§ **Document passage**
☆ ☆ ☆

Stephen Johnson expects to feel some nervousness and an immense sense of pride when the Mars 2020 Perseverance rover races through the thin atmosphere of the Red Planet and is slowly lowered to the surface by a rocket-powered sky crane.
Perseverance’s landing Feb. 18 will mark the end of a decade of planning, years of hands-on work and a nearly seven-month, 300-million-mile journey from Earth to Mars. It will also mark the beginning of what those involved hope is a successful scientific adventure.
Johnson and the more than 60 members of his space power systems team at Idaho National Laboratory spent five years training, conducting readiness reviews, fueling, testing and then delivering the power source that will provide electrical power and heat for the rover.
They overcame the everyday challenges and strict requirements that come with preparing equipment to meet the demands required to survive the harsh Martian environment.
Those challenges were expected; they’re part of the job.
The unique challenges presented by COVID-19 were a totally different story. There was nothing in any of their procedures or operations that explained how to deal with a pandemic.
“When we had it fueled and tested in October, we felt pretty good,” Johnson said of the power source, officially called a multi-mission radioisotope thermoelectric generator, or MMRTG. “In March, when we were doing the final logistics for the MMRTG to be picked up in the spring, the feeling changed.”
Even though his team had completed its fueling and testing work, they still had to deliver the power system to Kennedy Space Center in Florida, then help integrate the power system into the rover to get it ready for takeoff. Johnson would need a crew of 24 to finish the work. Unfortunately, COVID was quickly changing everyone’s travel plans.
“Every day, someone’s plane tickets were getting (canceled),” Johnson said. “Then you worry about how you’re going to get people down there.”
Johnson said some members of his team were eventually able to take commercial flights to Florida while others drove the 2,436 miles to the Sunshine State. The remaining members of the team made the trip on a corporate jet offered by the parent company that manages INL and seven other national labs.

☆ ☆ ☆

§ **Recorded information**
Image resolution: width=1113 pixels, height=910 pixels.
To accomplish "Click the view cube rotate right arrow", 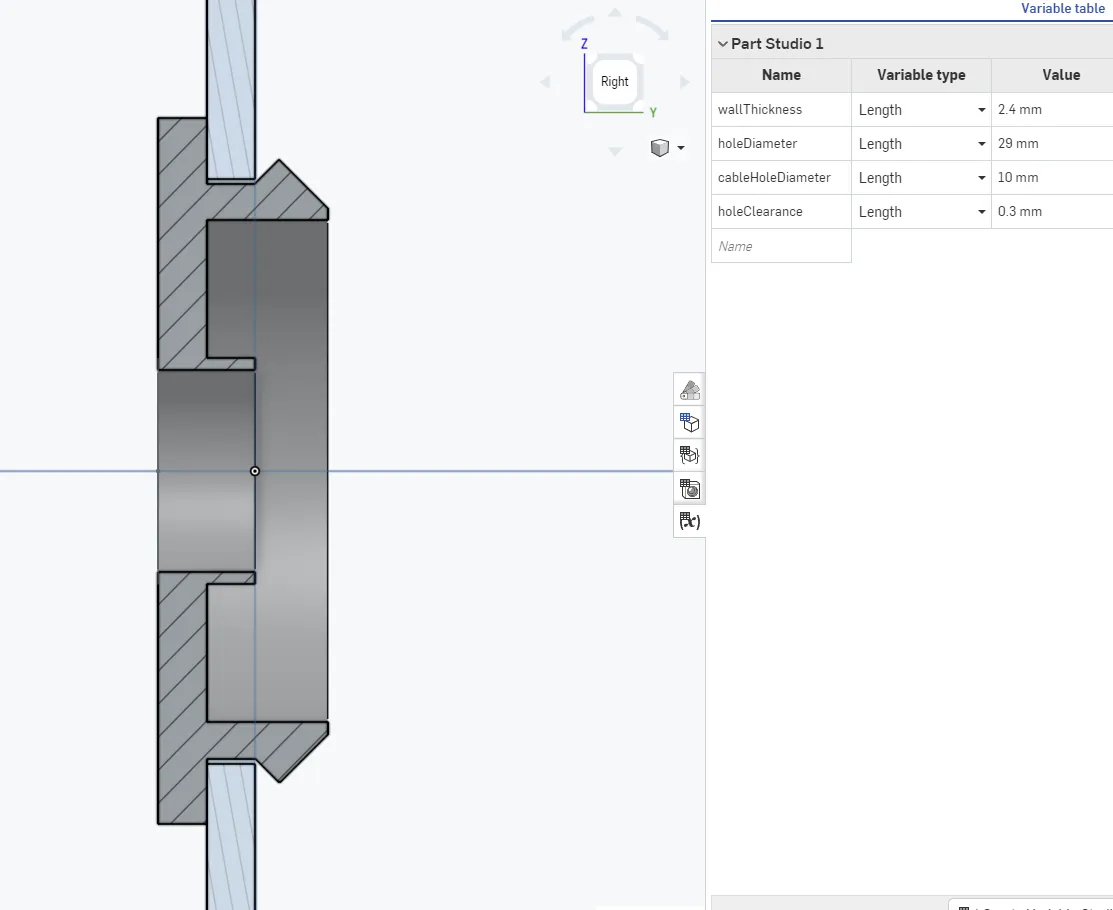I will click(x=685, y=82).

☆ ☆ ☆

Please continue the article about the Perseverance rover's power source, starting after its last sentence. The lines above are separate material and have no connection to the article about the rover's power source.

§ **Output of the task**
The challenge continued once in Florida as team members completed their work while following strict COVID guidelines and spending most of their time away from work in their hotel rooms.
“I’m just glad everyone was able to get down there safely and no one got sick,” Johnson said. “We were fortunate.”
THE MISSION
The Perseverance rover is a key part of NASA’s Mars Exploration Program, a decadeslong plan for robotic exploration of the Red Planet.
Perseverance’s power system weighs about 100 pounds and is located on the aft end of the rover. It delivers a constant source of electricity, charges the rover’s two primary batteries and keeps key instruments and onboard systems warm in the chilly Mars environment.
It will allow the rover to collect rock and soil samples and store those samples in containers on the surface for a possible return to Earth in a future mission. It will provide the power for scientists to demonstrate technologies that could enable future human missions to Mars, including a method to produce oxygen from the Martian atmosphere, and identify other resources (such as water under the surface).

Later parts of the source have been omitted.